As the day quickly approaches when the Metropolitan Transportation Authority will no longer operate Long Island Bus, the steps needed to make the transition to private vendor Veolia Transportation Inc. keep getting pushed off.
Nassau is now in a painfully weak negotiating position: If the county doesn't operate and fund buses Veolia's way, it either won't operate buses at all on Jan. 1 or will do so via the MTA, the scenario that pushed Nassau to privatize in the first place.
The contract, promised to the public by August, was not unveiled until this month, two days after Nassau legislative elections and hours before county offices closed for a three-day weekend. Then a public hearing planned for this past Thursday had to be canceled because it was improperly advertised, which meant a vote on the contract by the full legislature, planned for Nov. 28, also had to be postponed.

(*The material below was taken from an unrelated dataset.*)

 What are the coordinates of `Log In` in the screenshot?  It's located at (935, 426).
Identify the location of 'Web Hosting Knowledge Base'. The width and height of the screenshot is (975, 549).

Now the public hearing is set for Dec. 12, and the vote is slated for Dec. 19 -- 12 days before the county is set to lose the MTA as its bus operator. What would Nassau County Executive Edward Mangano do if the legislature rejected the contract? More important, what would the residents who depend on Long Island Bus, many of them elderly and disabled, do? It's likely that the MTA would continue to oversee operations for a time, but if Nassau were able and willing to afford that, privatization never would have come up.
If the contract made public Nov. 10 were a masterpiece of tough negotiating for the county, these fears might not be so pressing. Instead, it seems to favor Veolia so strongly that approving the agreement is as scary as rejecting it.
Mangano sought the bids of private companies after a protracted battle with the MTA over how much Nassau should pay the agency for its bus service. Nassau is the only suburban county that has its buses subsidized by the MTA, which demanded the subsidy stop and the county boost its contribution from $9 million this year to $35 million next year.
Mangano, who says the MTA is bloated and overbills the county for services, refused. He sought proposals and chose Veolia, a hugely successful international transportation conglomerate.
There is no reason to believe Veolia won't be a competent and effective manager. The MTA may have been spending too much to run LI Bus.
But this contract protects Veolia far more than the county, allowing the company to walk if it's not satisfied with the revenue it's getting or the routes it's asked to maintain. Any fare hikes and most route cuts Veolia might seek must be approved by a county committee, but Veolia can get out of the contract if it doesn't get what it requests. The company can also cut service on any route by 25 percent at any time without approval.
In short, Veolia appears to be under no obligation to provide service or fares comparable to what Long Island Bus currently offers if it can't make a profit doing so, a very likely scenario. If such an impasse is reached, the county will have to pay a higher subsidy to maintain service.
Nassau's management of this transition to a private operator for Long Island Bus has, thus far, been both opaque and ham-handed. Everyone hopes Veolia will offer good service at fair rates. Forcing the company to do so contractually, though, would be a lot better option than hoping.